- What you should do: Write out the data exactly from its first line onward, ending with the line in which "Given: Click the remove keyframe minus icon" appears.

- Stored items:
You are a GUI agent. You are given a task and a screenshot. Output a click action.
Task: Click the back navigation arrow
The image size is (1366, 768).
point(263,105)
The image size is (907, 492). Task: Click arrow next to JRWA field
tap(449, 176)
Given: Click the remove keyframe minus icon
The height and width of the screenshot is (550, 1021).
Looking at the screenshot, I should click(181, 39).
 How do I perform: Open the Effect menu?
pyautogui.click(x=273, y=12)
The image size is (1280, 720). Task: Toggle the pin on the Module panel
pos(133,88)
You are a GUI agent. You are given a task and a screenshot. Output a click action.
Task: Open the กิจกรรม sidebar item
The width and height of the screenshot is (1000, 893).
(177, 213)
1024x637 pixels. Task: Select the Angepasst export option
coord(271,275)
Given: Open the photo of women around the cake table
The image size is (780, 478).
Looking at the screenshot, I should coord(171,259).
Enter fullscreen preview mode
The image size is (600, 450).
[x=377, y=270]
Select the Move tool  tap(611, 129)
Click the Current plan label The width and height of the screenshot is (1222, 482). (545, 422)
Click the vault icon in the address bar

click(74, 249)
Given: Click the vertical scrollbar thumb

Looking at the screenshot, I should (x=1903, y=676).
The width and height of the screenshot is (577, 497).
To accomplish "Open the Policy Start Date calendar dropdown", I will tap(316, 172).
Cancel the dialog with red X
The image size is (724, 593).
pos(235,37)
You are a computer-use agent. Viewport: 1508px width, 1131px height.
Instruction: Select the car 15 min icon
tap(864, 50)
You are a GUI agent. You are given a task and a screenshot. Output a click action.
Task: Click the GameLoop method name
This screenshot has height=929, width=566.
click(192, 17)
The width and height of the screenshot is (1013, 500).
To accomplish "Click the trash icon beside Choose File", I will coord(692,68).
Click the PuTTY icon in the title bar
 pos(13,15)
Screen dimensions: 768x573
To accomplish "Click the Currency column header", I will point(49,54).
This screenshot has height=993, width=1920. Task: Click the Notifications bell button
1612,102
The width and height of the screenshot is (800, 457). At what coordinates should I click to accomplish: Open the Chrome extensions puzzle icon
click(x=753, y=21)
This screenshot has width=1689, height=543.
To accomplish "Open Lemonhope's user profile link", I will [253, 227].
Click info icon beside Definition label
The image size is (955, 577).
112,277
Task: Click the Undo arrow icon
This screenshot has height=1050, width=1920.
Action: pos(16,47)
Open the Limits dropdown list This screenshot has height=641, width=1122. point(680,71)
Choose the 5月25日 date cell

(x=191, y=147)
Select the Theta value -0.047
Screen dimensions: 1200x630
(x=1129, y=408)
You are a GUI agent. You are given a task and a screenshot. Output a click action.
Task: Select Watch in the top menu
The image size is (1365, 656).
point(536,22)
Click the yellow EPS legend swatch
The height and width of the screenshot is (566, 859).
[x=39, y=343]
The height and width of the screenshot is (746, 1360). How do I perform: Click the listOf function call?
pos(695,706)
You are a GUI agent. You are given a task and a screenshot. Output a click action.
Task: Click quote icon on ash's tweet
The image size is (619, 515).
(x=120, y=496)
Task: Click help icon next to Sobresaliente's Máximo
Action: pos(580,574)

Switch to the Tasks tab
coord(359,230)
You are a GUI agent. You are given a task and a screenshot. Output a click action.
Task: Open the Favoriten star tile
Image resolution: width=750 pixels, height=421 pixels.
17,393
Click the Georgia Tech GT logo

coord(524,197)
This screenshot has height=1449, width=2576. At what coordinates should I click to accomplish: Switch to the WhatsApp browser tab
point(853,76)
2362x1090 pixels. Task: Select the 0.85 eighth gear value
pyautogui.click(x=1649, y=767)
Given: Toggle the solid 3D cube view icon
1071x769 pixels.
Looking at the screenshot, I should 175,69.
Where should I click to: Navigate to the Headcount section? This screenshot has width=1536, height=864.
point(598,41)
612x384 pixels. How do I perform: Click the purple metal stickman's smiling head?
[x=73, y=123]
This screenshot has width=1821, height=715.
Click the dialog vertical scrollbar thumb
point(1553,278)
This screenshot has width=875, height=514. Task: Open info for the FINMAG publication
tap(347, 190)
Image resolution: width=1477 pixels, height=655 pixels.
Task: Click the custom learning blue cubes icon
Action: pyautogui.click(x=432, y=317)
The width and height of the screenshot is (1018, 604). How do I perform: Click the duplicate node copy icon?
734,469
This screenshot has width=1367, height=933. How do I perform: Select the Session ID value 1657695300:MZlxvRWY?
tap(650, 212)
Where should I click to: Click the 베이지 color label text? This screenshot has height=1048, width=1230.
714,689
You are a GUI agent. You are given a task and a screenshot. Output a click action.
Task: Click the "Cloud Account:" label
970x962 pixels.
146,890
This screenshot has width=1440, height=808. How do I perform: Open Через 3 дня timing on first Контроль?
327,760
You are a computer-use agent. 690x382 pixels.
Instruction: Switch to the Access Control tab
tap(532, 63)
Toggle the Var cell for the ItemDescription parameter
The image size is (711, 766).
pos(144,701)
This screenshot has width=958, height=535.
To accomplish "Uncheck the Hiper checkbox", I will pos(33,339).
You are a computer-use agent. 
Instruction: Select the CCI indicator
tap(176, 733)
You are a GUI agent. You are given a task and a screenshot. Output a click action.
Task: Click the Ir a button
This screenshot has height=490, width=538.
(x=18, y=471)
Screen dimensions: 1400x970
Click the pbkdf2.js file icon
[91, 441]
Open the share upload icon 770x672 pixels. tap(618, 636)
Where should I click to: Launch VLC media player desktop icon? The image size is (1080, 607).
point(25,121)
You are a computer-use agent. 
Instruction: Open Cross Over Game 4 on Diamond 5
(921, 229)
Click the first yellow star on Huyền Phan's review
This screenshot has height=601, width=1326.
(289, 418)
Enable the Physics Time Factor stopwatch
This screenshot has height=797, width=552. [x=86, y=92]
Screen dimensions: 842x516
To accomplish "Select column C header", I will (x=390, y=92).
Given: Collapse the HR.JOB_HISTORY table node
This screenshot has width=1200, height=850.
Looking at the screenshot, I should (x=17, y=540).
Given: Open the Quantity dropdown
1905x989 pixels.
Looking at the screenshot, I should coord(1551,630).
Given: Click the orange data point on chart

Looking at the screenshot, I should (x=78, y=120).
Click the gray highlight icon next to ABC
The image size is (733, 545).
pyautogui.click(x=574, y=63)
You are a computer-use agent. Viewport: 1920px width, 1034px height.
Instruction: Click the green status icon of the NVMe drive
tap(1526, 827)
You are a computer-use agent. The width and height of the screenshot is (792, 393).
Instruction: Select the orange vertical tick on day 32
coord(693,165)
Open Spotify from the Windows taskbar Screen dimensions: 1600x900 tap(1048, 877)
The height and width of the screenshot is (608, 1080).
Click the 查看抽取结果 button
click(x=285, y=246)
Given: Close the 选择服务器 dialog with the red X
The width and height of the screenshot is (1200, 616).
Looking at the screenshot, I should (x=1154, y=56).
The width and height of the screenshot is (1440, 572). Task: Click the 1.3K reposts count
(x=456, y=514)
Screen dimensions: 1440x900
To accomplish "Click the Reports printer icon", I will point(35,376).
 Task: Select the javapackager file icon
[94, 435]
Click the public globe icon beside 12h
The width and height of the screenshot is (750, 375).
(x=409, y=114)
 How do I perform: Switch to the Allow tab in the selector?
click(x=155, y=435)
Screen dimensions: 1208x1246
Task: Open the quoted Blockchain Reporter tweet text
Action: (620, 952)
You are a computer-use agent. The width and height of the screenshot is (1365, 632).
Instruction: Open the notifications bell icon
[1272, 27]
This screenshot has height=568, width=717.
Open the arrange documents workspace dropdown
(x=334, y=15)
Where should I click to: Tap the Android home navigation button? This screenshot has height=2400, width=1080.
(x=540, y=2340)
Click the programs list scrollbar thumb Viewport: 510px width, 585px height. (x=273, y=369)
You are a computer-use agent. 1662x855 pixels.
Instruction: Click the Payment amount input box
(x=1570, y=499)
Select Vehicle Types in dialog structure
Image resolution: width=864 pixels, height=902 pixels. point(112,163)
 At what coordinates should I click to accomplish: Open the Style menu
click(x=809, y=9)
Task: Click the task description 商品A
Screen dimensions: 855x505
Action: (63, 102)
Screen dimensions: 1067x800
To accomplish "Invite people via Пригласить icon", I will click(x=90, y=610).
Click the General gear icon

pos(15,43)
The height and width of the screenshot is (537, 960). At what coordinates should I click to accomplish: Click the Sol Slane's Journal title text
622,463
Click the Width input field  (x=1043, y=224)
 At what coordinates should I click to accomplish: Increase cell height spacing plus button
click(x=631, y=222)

- Solution to this exercise:
You are a GUI agent. You are given a task and a screenshot. Output a click action.
Task: Click the back navigation arrow
The image size is (1366, 768).
point(263,105)
The image size is (907, 492). Task: Click arrow next to JRWA field
tap(449, 176)
Given: Click the remove keyframe minus icon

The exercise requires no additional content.